TASK OBJECTIVE => Repeat the data below line for line, word for word.

DATA SHOWN =>
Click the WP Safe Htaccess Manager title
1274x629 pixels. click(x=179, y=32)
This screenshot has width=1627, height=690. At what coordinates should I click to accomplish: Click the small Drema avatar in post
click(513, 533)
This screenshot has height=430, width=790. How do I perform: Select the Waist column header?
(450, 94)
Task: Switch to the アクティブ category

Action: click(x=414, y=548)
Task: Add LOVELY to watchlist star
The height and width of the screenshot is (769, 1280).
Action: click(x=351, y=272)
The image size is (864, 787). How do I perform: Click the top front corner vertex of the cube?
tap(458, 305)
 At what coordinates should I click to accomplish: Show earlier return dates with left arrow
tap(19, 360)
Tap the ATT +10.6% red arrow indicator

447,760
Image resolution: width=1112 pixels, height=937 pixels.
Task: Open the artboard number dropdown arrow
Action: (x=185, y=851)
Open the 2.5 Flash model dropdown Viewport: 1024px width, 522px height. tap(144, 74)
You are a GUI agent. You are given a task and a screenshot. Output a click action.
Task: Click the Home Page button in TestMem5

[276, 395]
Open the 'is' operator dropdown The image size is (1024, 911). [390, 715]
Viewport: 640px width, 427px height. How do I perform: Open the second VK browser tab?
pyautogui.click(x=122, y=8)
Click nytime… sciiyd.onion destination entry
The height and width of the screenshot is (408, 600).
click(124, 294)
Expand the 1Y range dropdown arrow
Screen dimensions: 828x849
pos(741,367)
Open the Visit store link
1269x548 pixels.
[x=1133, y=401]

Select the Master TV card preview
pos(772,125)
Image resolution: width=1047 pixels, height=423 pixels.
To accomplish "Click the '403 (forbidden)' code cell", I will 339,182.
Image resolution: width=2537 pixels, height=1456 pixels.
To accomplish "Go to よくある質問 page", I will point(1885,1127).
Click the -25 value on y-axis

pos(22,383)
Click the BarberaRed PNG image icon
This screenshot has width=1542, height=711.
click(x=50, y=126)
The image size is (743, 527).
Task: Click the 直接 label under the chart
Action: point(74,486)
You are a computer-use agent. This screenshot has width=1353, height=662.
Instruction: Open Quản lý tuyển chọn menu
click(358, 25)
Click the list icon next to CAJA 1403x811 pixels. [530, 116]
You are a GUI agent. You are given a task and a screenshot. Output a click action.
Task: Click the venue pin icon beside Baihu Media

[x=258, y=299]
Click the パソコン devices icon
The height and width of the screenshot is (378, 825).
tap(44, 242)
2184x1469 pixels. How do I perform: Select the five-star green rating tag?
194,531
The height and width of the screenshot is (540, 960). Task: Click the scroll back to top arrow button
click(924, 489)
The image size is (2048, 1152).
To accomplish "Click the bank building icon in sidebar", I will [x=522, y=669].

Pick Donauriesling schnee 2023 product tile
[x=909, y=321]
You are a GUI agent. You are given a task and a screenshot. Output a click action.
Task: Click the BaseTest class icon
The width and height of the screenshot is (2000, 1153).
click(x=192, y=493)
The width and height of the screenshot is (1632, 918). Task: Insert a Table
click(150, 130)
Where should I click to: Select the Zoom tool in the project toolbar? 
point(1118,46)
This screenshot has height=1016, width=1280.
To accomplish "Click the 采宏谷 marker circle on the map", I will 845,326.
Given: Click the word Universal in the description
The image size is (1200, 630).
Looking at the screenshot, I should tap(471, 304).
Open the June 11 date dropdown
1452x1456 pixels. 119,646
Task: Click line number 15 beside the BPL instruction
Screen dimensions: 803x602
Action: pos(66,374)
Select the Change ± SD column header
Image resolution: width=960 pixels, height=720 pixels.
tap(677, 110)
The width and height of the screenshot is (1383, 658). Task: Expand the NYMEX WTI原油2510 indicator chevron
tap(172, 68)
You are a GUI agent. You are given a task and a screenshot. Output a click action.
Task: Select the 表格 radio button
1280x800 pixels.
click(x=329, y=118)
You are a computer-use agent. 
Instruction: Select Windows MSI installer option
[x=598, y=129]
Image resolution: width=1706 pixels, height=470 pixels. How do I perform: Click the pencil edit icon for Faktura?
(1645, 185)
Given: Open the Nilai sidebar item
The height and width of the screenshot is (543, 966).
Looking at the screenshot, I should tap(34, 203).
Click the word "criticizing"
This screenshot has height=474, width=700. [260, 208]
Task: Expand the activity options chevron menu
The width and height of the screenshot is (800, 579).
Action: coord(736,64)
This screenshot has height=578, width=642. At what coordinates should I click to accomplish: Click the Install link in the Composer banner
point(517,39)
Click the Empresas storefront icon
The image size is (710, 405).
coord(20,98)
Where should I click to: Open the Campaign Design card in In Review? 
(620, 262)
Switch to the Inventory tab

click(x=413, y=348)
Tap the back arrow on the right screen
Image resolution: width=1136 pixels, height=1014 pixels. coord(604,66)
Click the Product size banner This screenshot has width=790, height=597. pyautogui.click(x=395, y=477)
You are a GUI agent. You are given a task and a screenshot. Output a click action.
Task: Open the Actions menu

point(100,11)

TASK OUTPUT =>
Click the WP Safe Htaccess Manager title
1274x629 pixels. click(x=179, y=32)
This screenshot has width=1627, height=690. At what coordinates should I click to accomplish: Click the small Drema avatar in post
click(513, 533)
This screenshot has height=430, width=790. How do I perform: Select the Waist column header?
(450, 94)
Task: Switch to the アクティブ category

Action: click(x=414, y=548)
Task: Add LOVELY to watchlist star
The height and width of the screenshot is (769, 1280).
Action: click(x=351, y=272)
The image size is (864, 787). How do I perform: Click the top front corner vertex of the cube?
tap(458, 305)
 At what coordinates should I click to accomplish: Show earlier return dates with left arrow
tap(19, 360)
Tap the ATT +10.6% red arrow indicator

447,760
Image resolution: width=1112 pixels, height=937 pixels.
Task: Open the artboard number dropdown arrow
Action: (x=185, y=851)
Open the 2.5 Flash model dropdown Viewport: 1024px width, 522px height. tap(144, 74)
You are a GUI agent. You are given a task and a screenshot. Output a click action.
Task: Click the Home Page button in TestMem5

[276, 395]
Open the 'is' operator dropdown The image size is (1024, 911). [390, 715]
Viewport: 640px width, 427px height. How do I perform: Open the second VK browser tab?
pyautogui.click(x=122, y=8)
Click nytime… sciiyd.onion destination entry
The height and width of the screenshot is (408, 600).
click(124, 294)
Expand the 1Y range dropdown arrow
Screen dimensions: 828x849
pos(741,367)
Open the Visit store link
1269x548 pixels.
[x=1133, y=401]

Select the Master TV card preview
pos(772,125)
Image resolution: width=1047 pixels, height=423 pixels.
To accomplish "Click the '403 (forbidden)' code cell", I will 339,182.
Image resolution: width=2537 pixels, height=1456 pixels.
To accomplish "Go to よくある質問 page", I will point(1885,1127).
Click the -25 value on y-axis

pos(22,383)
Click the BarberaRed PNG image icon
This screenshot has width=1542, height=711.
click(x=50, y=126)
The image size is (743, 527).
Task: Click the 直接 label under the chart
Action: point(74,486)
You are a computer-use agent. This screenshot has width=1353, height=662.
Instruction: Open Quản lý tuyển chọn menu
click(358, 25)
Click the list icon next to CAJA 1403x811 pixels. [530, 116]
You are a GUI agent. You are given a task and a screenshot. Output a click action.
Task: Click the venue pin icon beside Baihu Media

[x=258, y=299]
Click the パソコン devices icon
The height and width of the screenshot is (378, 825).
tap(44, 242)
2184x1469 pixels. How do I perform: Select the five-star green rating tag?
194,531
The height and width of the screenshot is (540, 960). Task: Click the scroll back to top arrow button
click(924, 489)
The image size is (2048, 1152).
To accomplish "Click the bank building icon in sidebar", I will [x=522, y=669].

Pick Donauriesling schnee 2023 product tile
[x=909, y=321]
You are a GUI agent. You are given a task and a screenshot. Output a click action.
Task: Click the BaseTest class icon
The width and height of the screenshot is (2000, 1153).
click(x=192, y=493)
The width and height of the screenshot is (1632, 918). Task: Insert a Table
click(150, 130)
Where should I click to: Select the Zoom tool in the project toolbar? 
point(1118,46)
This screenshot has height=1016, width=1280.
To accomplish "Click the 采宏谷 marker circle on the map", I will 845,326.
Given: Click the word Universal in the description
The image size is (1200, 630).
Looking at the screenshot, I should tap(471, 304).
Open the June 11 date dropdown
1452x1456 pixels. 119,646
Task: Click line number 15 beside the BPL instruction
Screen dimensions: 803x602
Action: pos(66,374)
Select the Change ± SD column header
Image resolution: width=960 pixels, height=720 pixels.
tap(677, 110)
The width and height of the screenshot is (1383, 658). Task: Expand the NYMEX WTI原油2510 indicator chevron
tap(172, 68)
You are a GUI agent. You are given a task and a screenshot. Output a click action.
Task: Select the 表格 radio button
1280x800 pixels.
click(x=329, y=118)
You are a computer-use agent. 
Instruction: Select Windows MSI installer option
[x=598, y=129]
Image resolution: width=1706 pixels, height=470 pixels. How do I perform: Click the pencil edit icon for Faktura?
(1645, 185)
Given: Open the Nilai sidebar item
The height and width of the screenshot is (543, 966).
Looking at the screenshot, I should tap(34, 203).
Click the word "criticizing"
This screenshot has height=474, width=700. [260, 208]
Task: Expand the activity options chevron menu
The width and height of the screenshot is (800, 579).
Action: coord(736,64)
This screenshot has height=578, width=642. At what coordinates should I click to accomplish: Click the Install link in the Composer banner
point(517,39)
Click the Empresas storefront icon
The image size is (710, 405).
coord(20,98)
Where should I click to: Open the Campaign Design card in In Review? 
(620, 262)
Switch to the Inventory tab

click(x=413, y=348)
Tap the back arrow on the right screen
Image resolution: width=1136 pixels, height=1014 pixels. coord(604,66)
Click the Product size banner This screenshot has width=790, height=597. pyautogui.click(x=395, y=477)
You are a GUI agent. You are given a task and a screenshot. Output a click action.
Task: Open the Actions menu

point(100,11)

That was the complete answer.